Calculation of the equation of the regression line

Calculation of the equation of the regression line

Simple Linear Regression

  • Simple linear regression is a statistical method that allows us to summarise and study the relationships between two continuous variables.
  • One variable, denoted Y, is regarded as the dependent or response variable. The other, denoted X, is regarded as the independent or explanatory variable.
  • The equation for a simple linear regression is denoted as Y = a + bX where a is the y-intercept and b is the slope or gradient of the line.

The Regression Coefficients (a and b)

  • The slope (b) of the regression line is the amount by which Y is predicted to change when X changes by one unit.
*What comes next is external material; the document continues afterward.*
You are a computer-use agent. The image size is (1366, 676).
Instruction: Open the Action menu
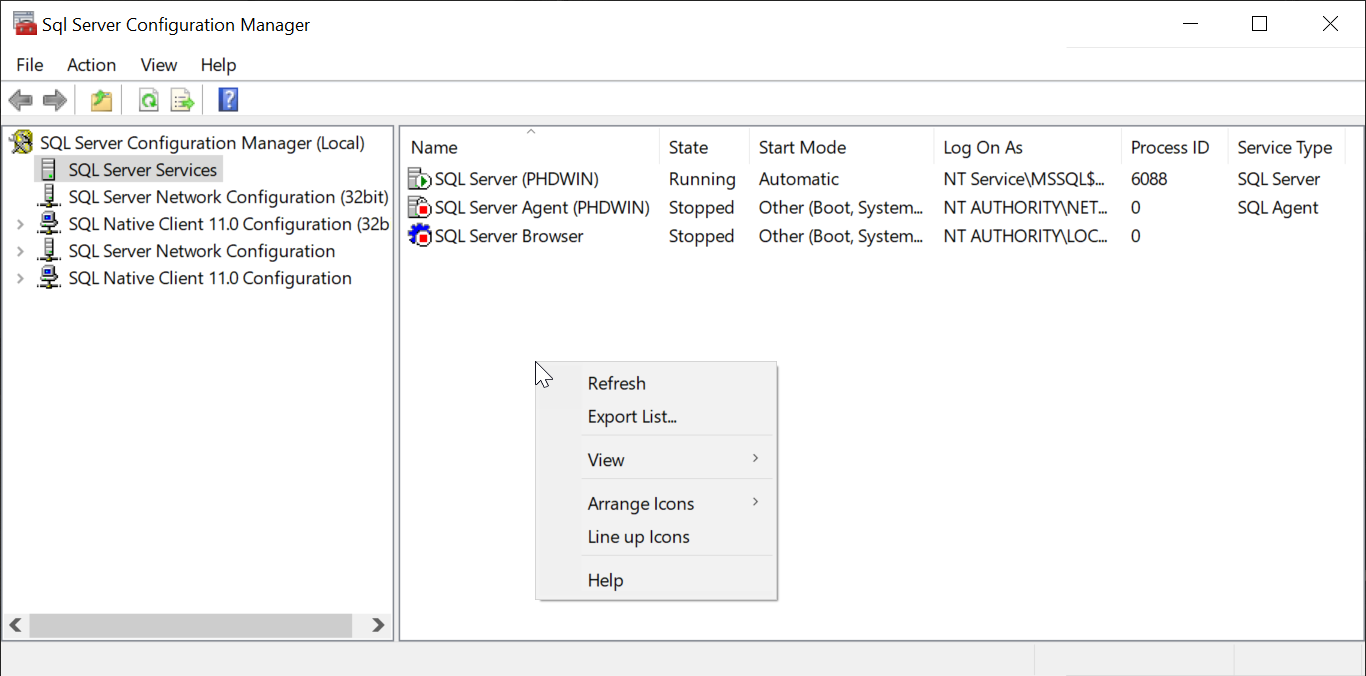pos(91,65)
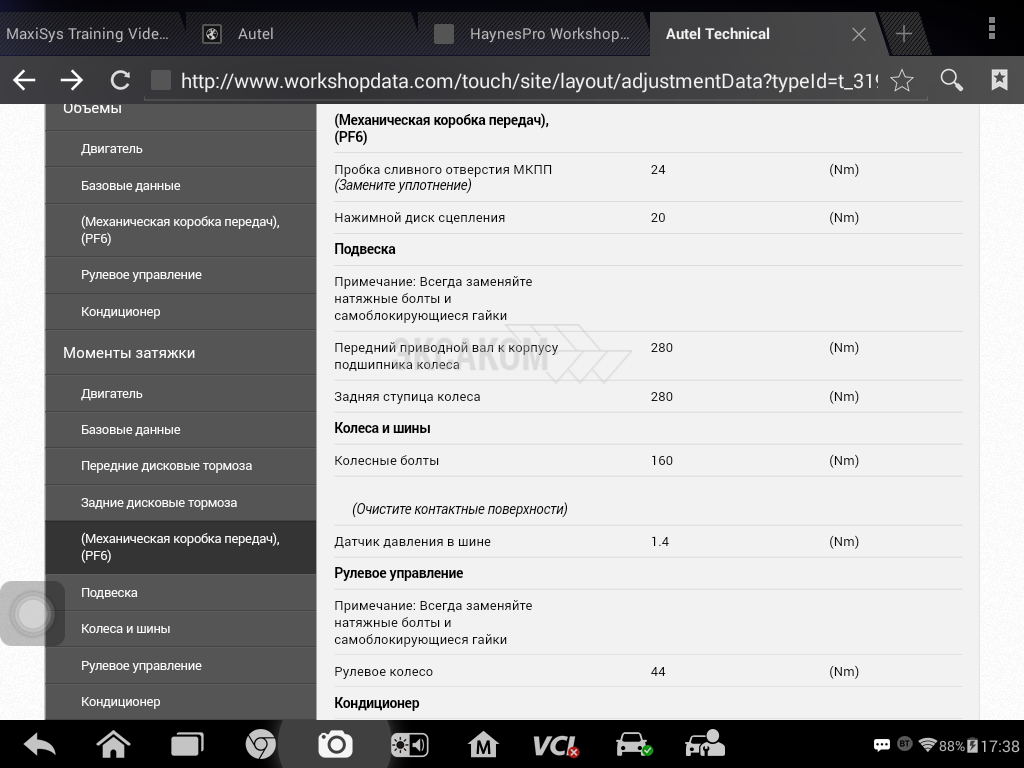
Task: Tap the VCI connection status icon
Action: [555, 744]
It is calculated using the formula: b = Σ((xi - x̄)(yi - ȳ))/Σ((xi - x̄)²), where xi and yi are the individual sample points, and x̄ and ȳ are the means of X and Y respectively.
  • The intercept (a) is the predicted value of Y when X = 0. It is calculated using the formula: a = ȳ - b*x̄.
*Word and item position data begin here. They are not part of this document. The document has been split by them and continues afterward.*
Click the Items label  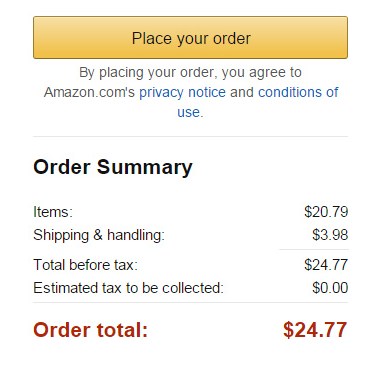53,212
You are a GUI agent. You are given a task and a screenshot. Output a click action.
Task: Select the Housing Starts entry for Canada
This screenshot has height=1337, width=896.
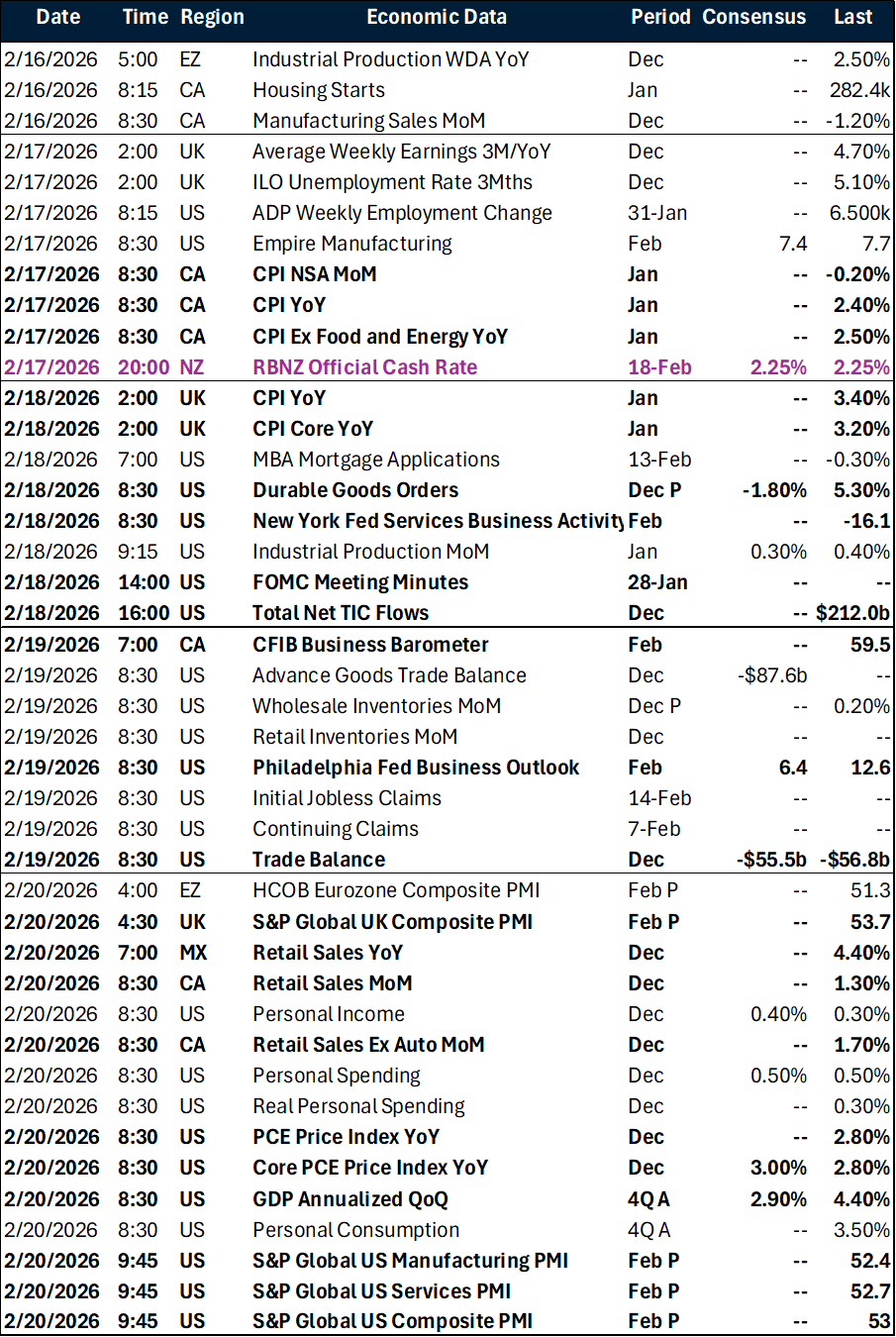(x=318, y=89)
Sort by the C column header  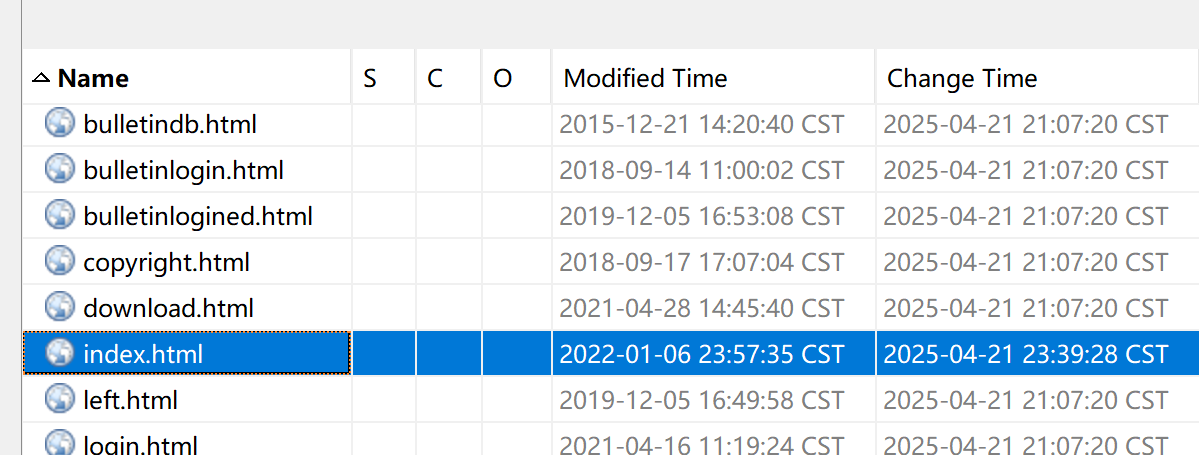(435, 78)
Assumptions of the Simple Linear Regression Model

  • Linearity: There is a linear relationship between X and Y.
  • Independence: Observations are independent of each other.
  • Homoscedasticity: The variance of the errors is constant across all levels of X.
  • Normality: The errors of the response variables follow a normal distribution.

Least Squares Method

  • The method of least squares is used in simple linear regression to calculate the best-fitting line through the observed data.
  • The best-fit line is calculated by minimising the sum of the squares of the vertical “errors”. The “errors” are the distances from the observed data points to the line.

Residuals

  • The residuals are used to verify the validity of the model. They are the distances between the observed y-values (Y) and the predicted y-values (Ŷ ).
  • Residuals are calculated by the formula: eᵢ = Yᵣᵢ - Ŷ where Ŷ is the estimated or predicted value of Y based on our line of best fit.
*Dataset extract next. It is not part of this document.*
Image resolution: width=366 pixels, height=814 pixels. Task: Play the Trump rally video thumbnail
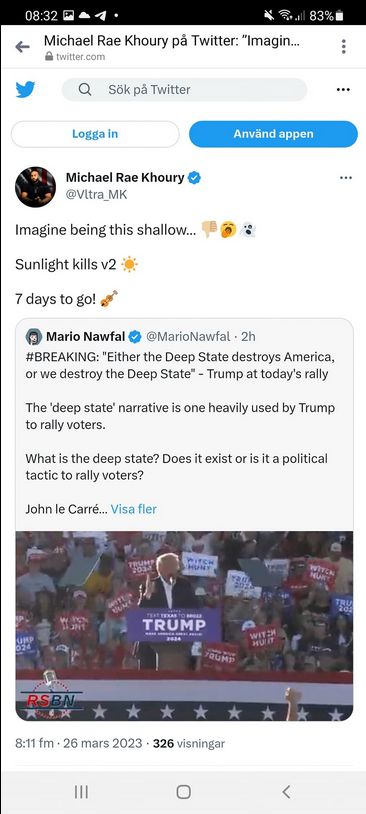tap(184, 626)
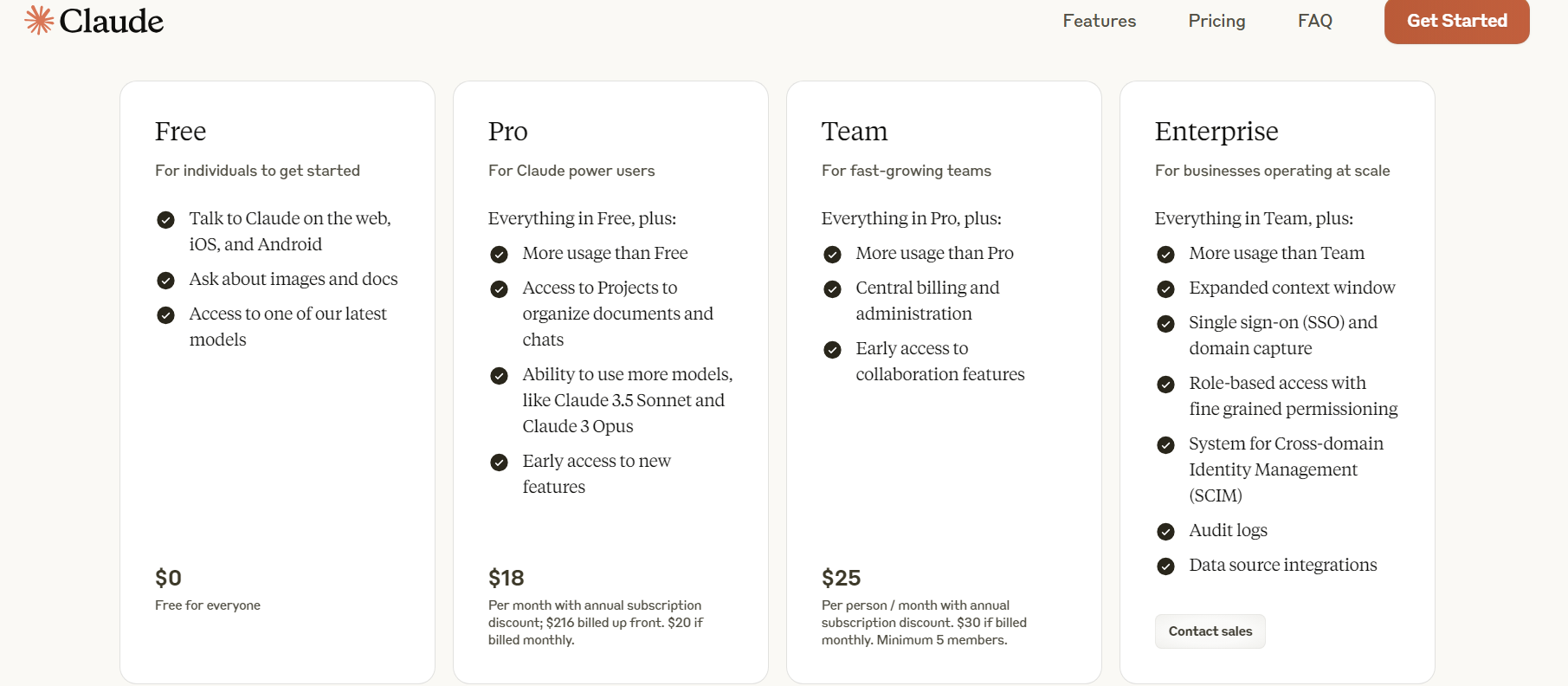Click the checkmark beside "Expanded context window"

click(1165, 289)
##Using the Regression Line for Prediction

  • Once the equation of the line is calculated, it can be used to predict the value of Y for any given value of X.
  • It’s important to use caution when making predictions outside the range of the original data (extrapolation), as the relationship may not hold outside this range.

Review Questions

After familiarising yourself with these concepts, work out regression problem sets. Start by calculating the slope and intercept of regression equations, then move on to interpretation and prediction. Be cautious of making predictions outside the range and remember to check the assumptions of the linear regression model. You will also find online resources and relevant textbooks useful.